Answer
1) Vertex :$(2,28)$.
2) Vertical intercept: $(0,16)$
Horizontal intercepts: $(-1.0551,0), (5.0551,0)$
3) Domain: All real numbers
Range: $(-\infty, 28] $
Work Step by Step
Given \begin{equation}
\begin{aligned}
f(x)&=-3 x^2+12 x+16.
\end{aligned}
\end{equation} We determine the constants $a$, $b$, $c$: $$\begin{align*}
f(x)&=ax^2+bx+c\\
a& = -3, b= 12, c= 16.
\end{align*}$$ Step 1: Determine whether the graph opens up or down. The parabola opens up when the constant, $a$, is positive and opens down, when $a$ negative. This parabola opens down since $a$ is negative.
Step 2: Find the vertex. This function is in standard form for a quadratic, so we can use the formula: \begin{equation}
\begin{aligned}
x & =\frac{-b}{2 a} \\
& =\frac{-( 12)}{2(-3)} \\
& =2\\
f(2) & =-3\cdot (2)^2+12\cdot (2)+16 \\
& =28.
\end{aligned}
\end{equation} The vertex of the function is $(2,28)$.
Step 3: Find the vertical and horizontal intercepts.
1) Find the vertical intercept which is equal to the constant $c$ if the parabola is in its standard form. \begin{equation}
\begin{aligned}
y& = 16
\end{aligned}
\end{equation} Vertical intercept: $(0,16)$.

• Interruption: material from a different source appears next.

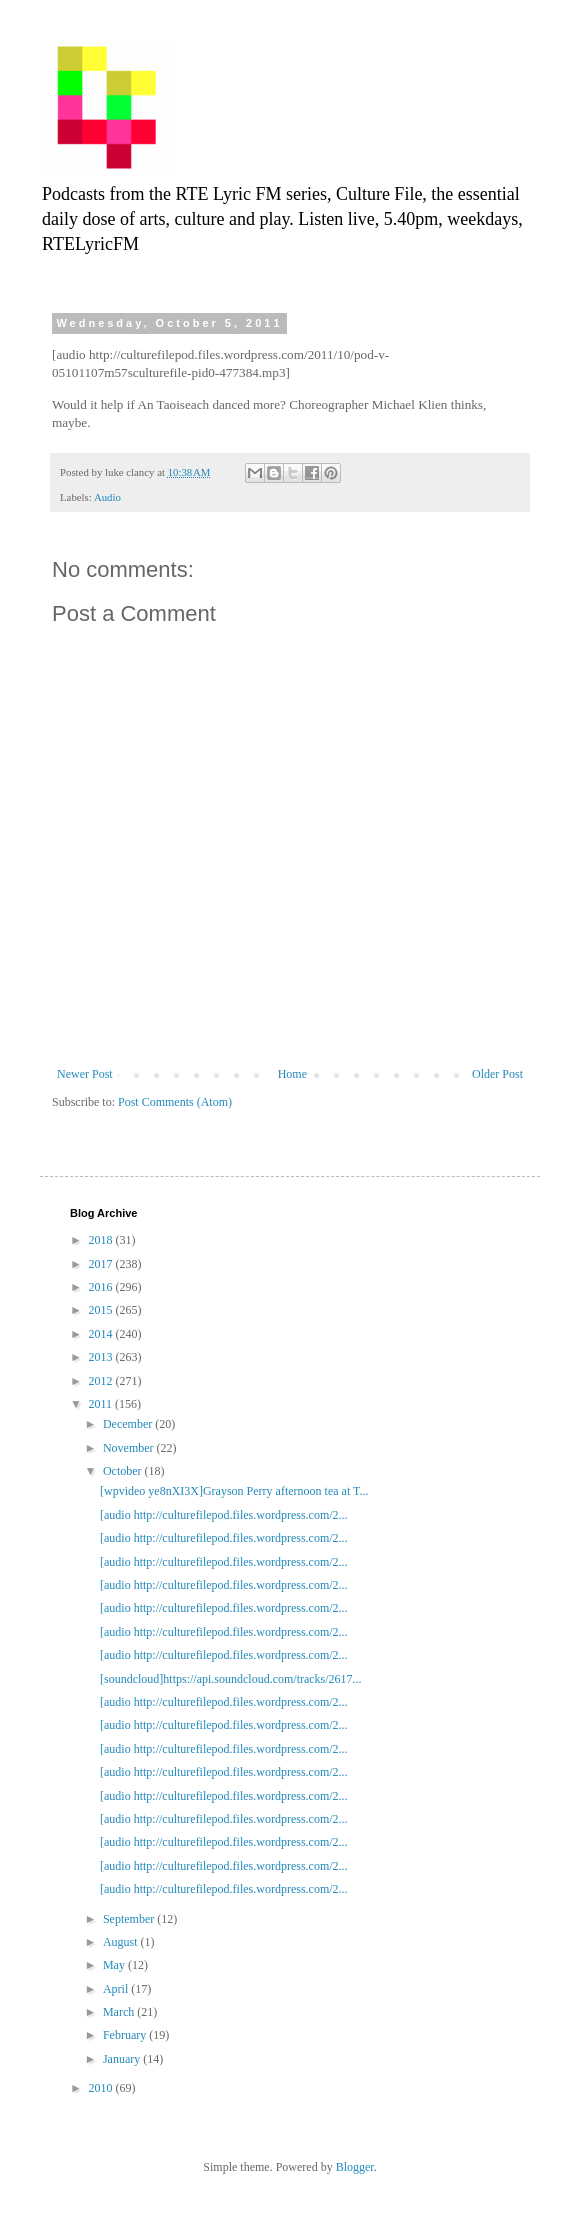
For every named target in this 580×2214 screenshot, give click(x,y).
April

2) Find the horizontal intercept by setting the function to zero and solve.
\begin{equation}
\begin{aligned}
\left(-3 x^2+12 x+16 \right)\cdot (-1)& =0\cdot (-1) \\
3 x^2-12 x-16 & =0 \\
x & =\frac{-(-12)\pm \sqrt{(-12)^2-4\cdot(3)\cdot(-16)}}{2\cdot(3)} \\
& = \frac{12\pm \sqrt{336}}{6} \\
x & =2 \pm 3.0551\\
x_1& = 2-3.0551= -1.0551\\
x_2& = 2+3.0551= 5.0551.
\end{aligned}
\end{equation} The graph of the function is shown in the figure with the required points shown.